From: Deepak Gupta <debug@rivosinc.com>
To: Alexandre Ghiti <alex@ghiti.fr>
Cc: Thomas Gleixner <tglx@linutronix.de>,
Ingo Molnar <mingo@redhat.com>, Borislav Petkov <bp@alien8.de>,
Dave Hansen <dave.hansen@linux.intel.com>,
x86@kernel.org, "H. Peter Anvin" <hpa@zytor.com>,
Andrew Morton <akpm@linux-foundation.org>,
"Liam R. Howlett" <Liam.Howlett@oracle.com>,
Vlastimil Babka <vbabka@suse.cz>,
Lorenzo Stoakes <lorenzo.stoakes@oracle.com>,
Paul Walmsley <paul.walmsley@sifive.com>,
Palmer Dabbelt <palmer@dabbelt.com>,
Albert Ou <aou@eecs.berkeley.edu>,
Conor Dooley <conor@kernel.org>, Rob Herring <robh@kernel.org>,
Krzysztof Kozlowski <krzk+dt@kernel.org>,
Arnd Bergmann <arnd@arndb.de>,
Christian Brauner <brauner@kernel.org>,
Peter Zijlstra <peterz@infradead.org>,
Oleg Nesterov <oleg@redhat.com>,
Eric Biederman <ebiederm@xmission.com>,
Kees Cook <kees@kernel.org>, Jonathan Corbet <corbet@lwn.net>,
Shuah Khan <shuah@kernel.org>, Jann Horn <jannh@google.com>,
Conor Dooley <conor+dt@kernel.org>,
linux-kernel@vger.kernel.org, linux-fsdevel@vger.kernel.org,
linux-mm@kvack.org, linux-riscv@lists.infradead.org,
devicetree@vger.kernel.org, linux-arch@vger.kernel.org,
linux-doc@vger.kernel.org, linux-kselftest@vger.kernel.org,
alistair.francis@wdc.com, richard.henderson@linaro.org,
jim.shu@sifive.com, andybnac@gmail.com, kito.cheng@sifive.com,
charlie@rivosinc.com, atishp@rivosinc.com, evan@rivosinc.com,
cleger@rivosinc.com, alexghiti@rivosinc.com,
samitolvanen@google.com, broonie@kernel.org,
rick.p.edgecombe@intel.com, Zong Li <zong.li@sifive.com>
Subject: Re: [PATCH v12 11/28] riscv/shstk: If needed allocate a new shadow stack on clone
Date: Wed, 9 Apr 2025 07:31:32 -0700 [thread overview]

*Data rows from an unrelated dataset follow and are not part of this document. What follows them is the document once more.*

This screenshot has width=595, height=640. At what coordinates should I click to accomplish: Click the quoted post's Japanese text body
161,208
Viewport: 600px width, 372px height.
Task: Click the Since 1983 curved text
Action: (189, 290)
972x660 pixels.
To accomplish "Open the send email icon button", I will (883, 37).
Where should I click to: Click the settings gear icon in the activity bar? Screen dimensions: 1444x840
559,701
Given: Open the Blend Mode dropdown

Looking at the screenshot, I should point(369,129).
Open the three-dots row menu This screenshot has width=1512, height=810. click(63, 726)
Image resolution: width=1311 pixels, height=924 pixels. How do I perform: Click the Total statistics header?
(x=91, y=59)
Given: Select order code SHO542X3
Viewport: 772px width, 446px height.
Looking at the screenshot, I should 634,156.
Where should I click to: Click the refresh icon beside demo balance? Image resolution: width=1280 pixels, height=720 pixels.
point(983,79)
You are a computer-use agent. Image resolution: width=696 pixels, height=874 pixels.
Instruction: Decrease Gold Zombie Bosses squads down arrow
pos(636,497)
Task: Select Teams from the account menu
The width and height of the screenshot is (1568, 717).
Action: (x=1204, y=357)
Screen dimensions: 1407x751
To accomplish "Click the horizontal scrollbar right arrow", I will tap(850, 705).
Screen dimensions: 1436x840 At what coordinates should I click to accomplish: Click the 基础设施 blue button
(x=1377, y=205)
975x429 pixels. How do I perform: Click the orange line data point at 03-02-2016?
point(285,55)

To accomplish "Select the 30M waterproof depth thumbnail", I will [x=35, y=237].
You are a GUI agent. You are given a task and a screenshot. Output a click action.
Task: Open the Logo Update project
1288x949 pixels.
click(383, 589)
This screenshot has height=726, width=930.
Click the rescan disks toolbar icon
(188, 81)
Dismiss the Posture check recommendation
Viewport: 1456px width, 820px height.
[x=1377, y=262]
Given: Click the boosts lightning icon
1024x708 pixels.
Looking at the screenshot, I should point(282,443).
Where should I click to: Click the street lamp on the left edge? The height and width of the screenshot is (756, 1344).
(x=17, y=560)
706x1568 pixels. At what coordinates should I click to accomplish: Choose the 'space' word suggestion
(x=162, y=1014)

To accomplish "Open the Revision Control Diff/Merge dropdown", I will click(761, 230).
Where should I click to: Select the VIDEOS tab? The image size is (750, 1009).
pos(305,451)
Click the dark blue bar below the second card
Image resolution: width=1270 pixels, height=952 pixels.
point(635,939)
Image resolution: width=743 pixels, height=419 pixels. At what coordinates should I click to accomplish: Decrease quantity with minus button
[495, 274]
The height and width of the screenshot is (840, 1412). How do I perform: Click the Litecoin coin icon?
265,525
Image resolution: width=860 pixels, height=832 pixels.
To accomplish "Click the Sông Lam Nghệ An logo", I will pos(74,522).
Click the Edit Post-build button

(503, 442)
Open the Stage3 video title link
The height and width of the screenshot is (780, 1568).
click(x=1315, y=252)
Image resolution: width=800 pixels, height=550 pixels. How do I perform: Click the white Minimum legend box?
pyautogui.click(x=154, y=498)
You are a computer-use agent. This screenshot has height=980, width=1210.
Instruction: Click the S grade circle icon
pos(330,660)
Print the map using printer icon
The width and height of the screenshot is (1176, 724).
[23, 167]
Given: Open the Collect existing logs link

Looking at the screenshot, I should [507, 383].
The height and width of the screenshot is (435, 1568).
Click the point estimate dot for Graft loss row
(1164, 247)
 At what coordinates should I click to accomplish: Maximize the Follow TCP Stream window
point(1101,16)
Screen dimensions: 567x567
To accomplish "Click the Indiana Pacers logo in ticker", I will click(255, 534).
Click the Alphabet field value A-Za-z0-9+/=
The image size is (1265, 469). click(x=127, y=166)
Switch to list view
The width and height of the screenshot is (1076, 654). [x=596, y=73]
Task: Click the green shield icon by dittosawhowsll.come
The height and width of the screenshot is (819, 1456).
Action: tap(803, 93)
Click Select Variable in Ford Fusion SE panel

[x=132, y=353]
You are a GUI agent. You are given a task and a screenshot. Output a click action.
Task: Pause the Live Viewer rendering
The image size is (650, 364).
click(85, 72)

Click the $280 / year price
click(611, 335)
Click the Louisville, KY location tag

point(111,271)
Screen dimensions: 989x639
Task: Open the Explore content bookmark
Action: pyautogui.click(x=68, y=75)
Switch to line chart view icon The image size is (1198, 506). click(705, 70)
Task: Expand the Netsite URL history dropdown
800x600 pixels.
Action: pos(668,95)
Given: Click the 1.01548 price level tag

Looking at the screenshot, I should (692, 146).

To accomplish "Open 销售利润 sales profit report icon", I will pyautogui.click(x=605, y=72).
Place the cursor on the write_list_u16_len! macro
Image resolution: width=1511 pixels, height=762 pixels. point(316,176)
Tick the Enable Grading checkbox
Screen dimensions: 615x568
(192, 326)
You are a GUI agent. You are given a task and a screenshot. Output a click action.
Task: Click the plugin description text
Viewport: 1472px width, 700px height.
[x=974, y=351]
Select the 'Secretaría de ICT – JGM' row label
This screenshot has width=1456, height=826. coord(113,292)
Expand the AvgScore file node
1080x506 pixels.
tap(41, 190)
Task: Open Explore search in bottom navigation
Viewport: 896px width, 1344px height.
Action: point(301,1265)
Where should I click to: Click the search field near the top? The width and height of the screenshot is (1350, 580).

Message-ID: <Z_aExLYaCm63TObz@debug.ba.rivosinc.com> (raw)
In-Reply-To: <3f9c48a6-1256-4e52-a26a-7f80f3b7c05a@ghiti.fr>
On Tue, Apr 08, 2025 at 12:51:45PM +0200, Alexandre Ghiti wrote:
>
>On 14/03/2025 22:39, Deepak Gupta wrote:
>>Userspace specifies CLONE_VM to share address space and spawn new thread.
>>`clone` allow userspace to specify a new stack for new thread. However
>>there is no way to specify new shadow stack base address without changing
>>API. This patch allocates a new shadow stack whenever CLONE_VM is given.
>>
>>In case of CLONE_VFORK, parent is suspended until child finishes and thus
>>can child use parent shadow stack. In case of !CLONE_VM, COW kicks in
>>because entire address space is copied from parent to child.
>>
>>`clone3` is extensible and can provide mechanisms using which shadow stack
>>as an input parameter can be provided. This is not settled yet and being
>>extensively discussed on mailing list. Once that's settled, this commit
>>will adapt to that.
>
>
>What's the status of this discussion? Can you provide a Link to it?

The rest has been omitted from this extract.